Major Bradford signalled to me that we were whipped. We had agreed on a signal that, if they had to leave the Fort, they would drop down under the bank, and I was to give the rebels canister. I was lying up above here, but the rebels turned the guns in the Fort on us-I think all of them-and a Parrott shot was fired, but went over us. I had to leave, because, if I came down here, the channel would force me to go around the point, and then, with the guns in the Fort, they would sink me. Had I been below here at the time, I think I could have routed them out; but part of our own men were in the Fort at the same time, and I should have killed them as well as the rebels. The rebels kept firing on our men for at least twenty minutes after our flag was down. We said to one another that they could be giving no quarter. We could see the men fall, as they were shot, under the bank. I could not see whether they had arms or not. I was fearful that they might hail in a steamboat from below, capture her, put on four or five hundred men, and come after me. I wanted to get down so as to give warning, and I did send word to Memphis to have all steamboats stopped for the present. The next morning the gunboat Twenty-eight and the transport Platte Valley came up.

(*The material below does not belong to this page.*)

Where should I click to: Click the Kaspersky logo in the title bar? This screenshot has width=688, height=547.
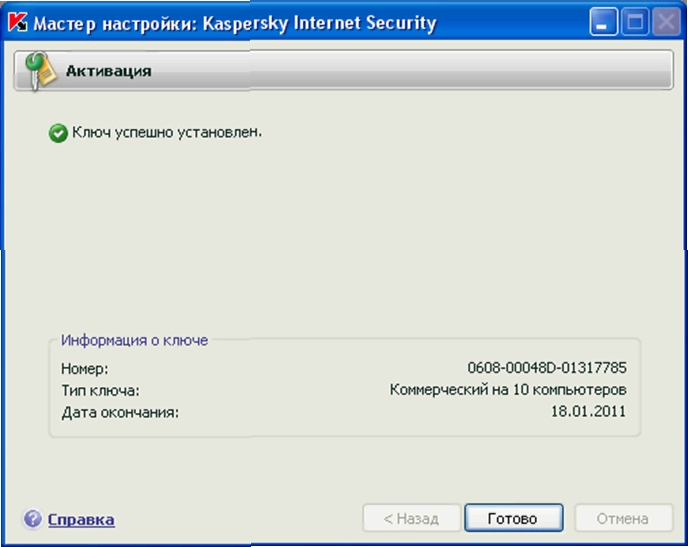pos(16,23)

Question. When did you go ashore after the Fort had been captured?

Answer. I went ashore the next morning, about ten o'clock, under a flag of truce, with a party of men and an officer, to gather up the wounded and bury the dead. I found men lying in the tents and in the Fort, whose bodies were burning. There were two there that I saw that day that had been burned.

Question. What was the appearance of the remains? What do you infer from what you saw?

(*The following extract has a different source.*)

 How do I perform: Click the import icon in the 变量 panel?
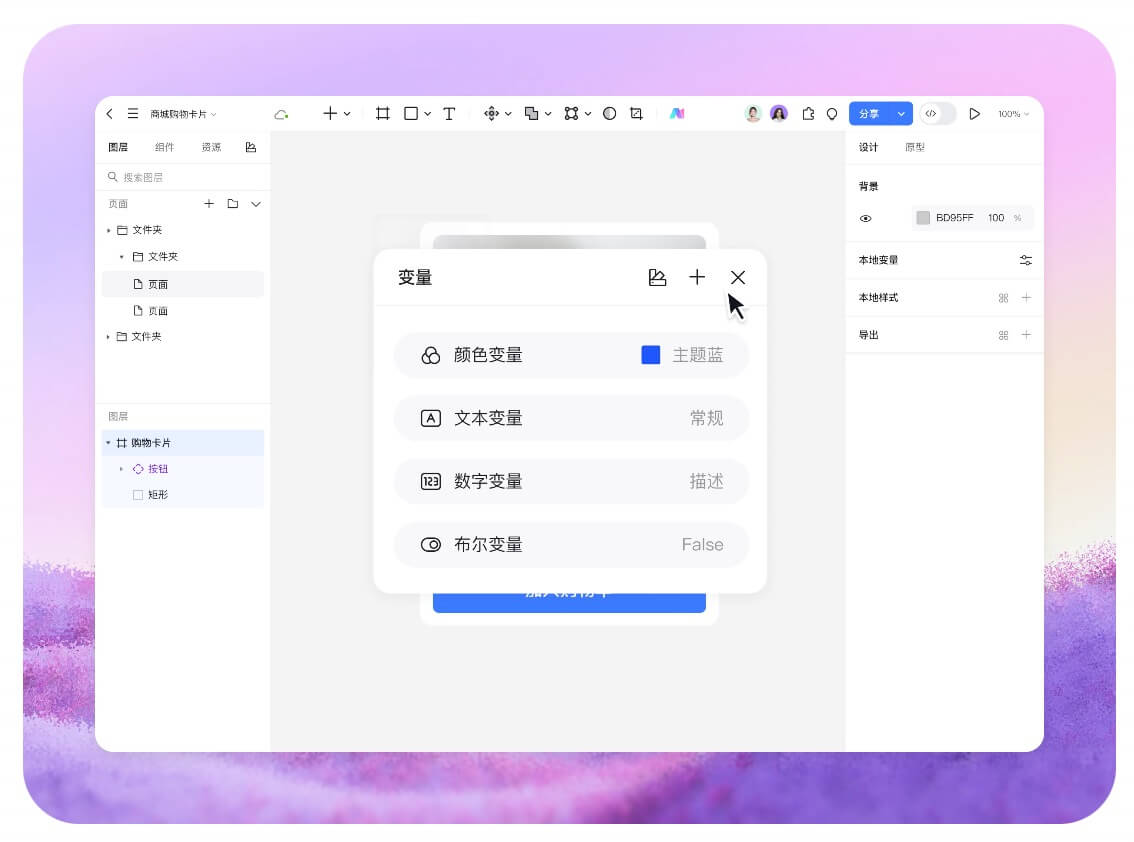tap(657, 278)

Answer. I supposed that they had been just set on fire there. There was no necessity for burning the bodies there with the buildings, because, if they had chosen, they could have dragged the bodies out. There was so little wood about any of those tents that I can hardly understand how the bodies could have been burned as they were.

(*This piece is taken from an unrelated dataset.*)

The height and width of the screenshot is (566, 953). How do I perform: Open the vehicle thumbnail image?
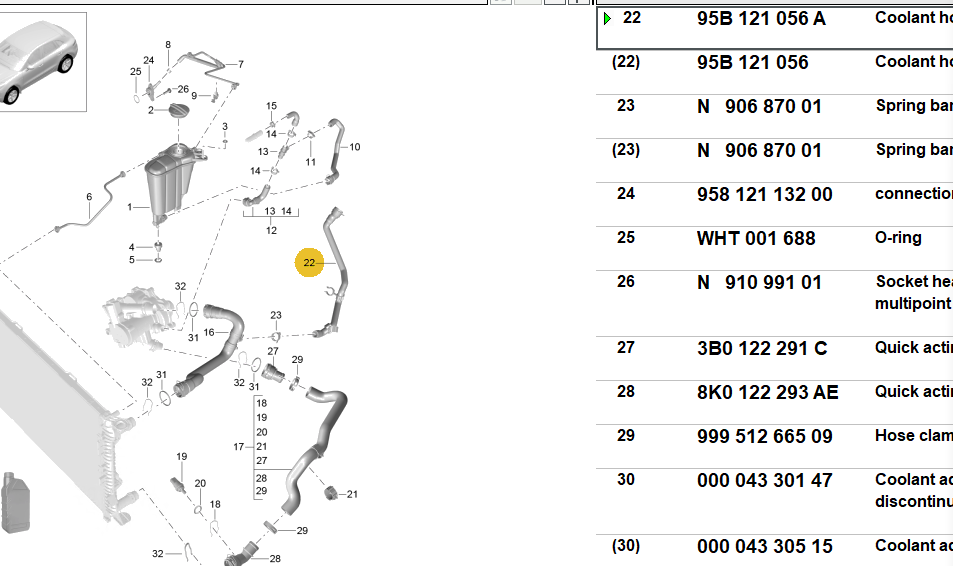click(40, 60)
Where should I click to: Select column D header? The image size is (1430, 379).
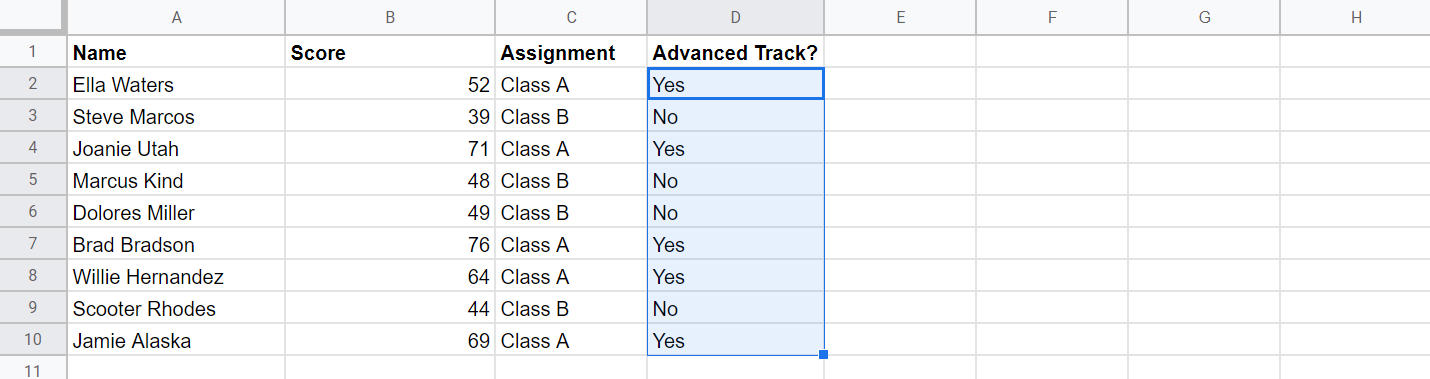(735, 17)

Question. Were the tents burned around the bodies?

Answer. Yes, sir. On the fourteenth of April (the second day after the capture) I came up again. I had a lot of refugees on board, and as I came around I hoisted a white flag, intending to come in and see if there were any wounded or unburied bodies here. When I landed here, I saw, I should judge, at least fifty cavalry over on Flower Island, and while I was lying here with a white flag, they set fire to an empty coal barge I had towed over there. I put the refugees on the shore, took down the white flag, and started after them, and commenced shelling them, and the gunboats Thirty-four and Fifteen and the despatch-boat Volunteer came down and opened on them. We did not see the rebels then, but saw where they were setting

wood-piles on fire, and we followed them clear round, and drove them off. At this time I received information that the body of Lieutenant Akerstrom had been burned; that it was he who was burned in the house. Some of the refugees told me this, and also that they had taken him out and buried him. There was also one negro who had been thrown in a hole, and buried alive. We took him out, but he lived only a few minutes afterward. After we had followed these rebels around to the head of Island Thirty, I came back to the Fort, landed, and took on board the refugees I had put on shore. The next morning the three gunboats landed here, and we sent out pickets, and then sent men around to look up the dead. We found a number there not buried, beside one man whose body was so burnt that we had to take a shovel to take up his remains.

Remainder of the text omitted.